Career
Ceresole studied in Germany, France and Italy before becoming an advisor from 1969 to 1971 to Juan Velasco Alvarado who came into power through a military coup in Peru in 1968. During the 1970s he was one of the leaders of the Montoneros guerrilla group ERP-22 in Argentina and was forced into exile after the military coup which removed Isabel Perón from office on March 1976. He then went to Spain where he became a spokesman of Peronism during his exile in Madrid. From then on he became one of the main voices of Peronism in Argentina and an influential voice among some groups of military officers throughout South America. During this time he also publicly defended those who promoted a Latin American alliance with the Soviet Union such as Chilean President Salvador Allende and Manuel Piñeiro, the former head of the Cuban General Intelligence Directorate.

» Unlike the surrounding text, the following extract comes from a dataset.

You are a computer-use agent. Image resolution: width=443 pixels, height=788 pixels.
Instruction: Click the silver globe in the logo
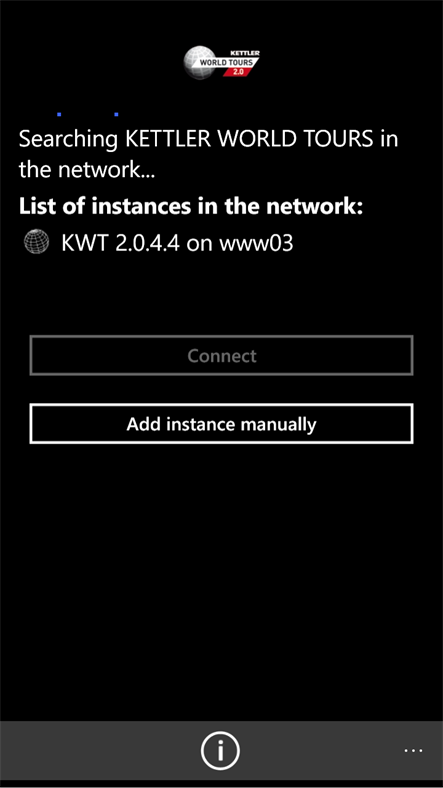coord(198,63)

Later Ceresole became a member of the Institute of Latin American Studies of the Russian Academy of Sciences and for over 20 years maintained close connections with the government of Fidel Castro as well as with some representatives of Arab countries. For a time he lived in Spain until the "Semana Santa" military rebellion of 1987 in Argentina against President Raúl Alfonsín, where he became an advisor to the officials led by Aldo Rico. In 1994, after some of the military involved in the rebellion were set free, Ceresole founded with Raúl de Sagastizabal aka ("El Vasco"), a member of the Grupo Albatros, the Centro de Estudios Argentina en el Mundo and started to meet with Mohamed Alí Seineldín, a leader of the Carapintadas. It was through this military group that Ceresole met Hugo Chávez and began to function as an advisor to his cooperators, among them, Colonel Luis Dávila and Manuel Quijada.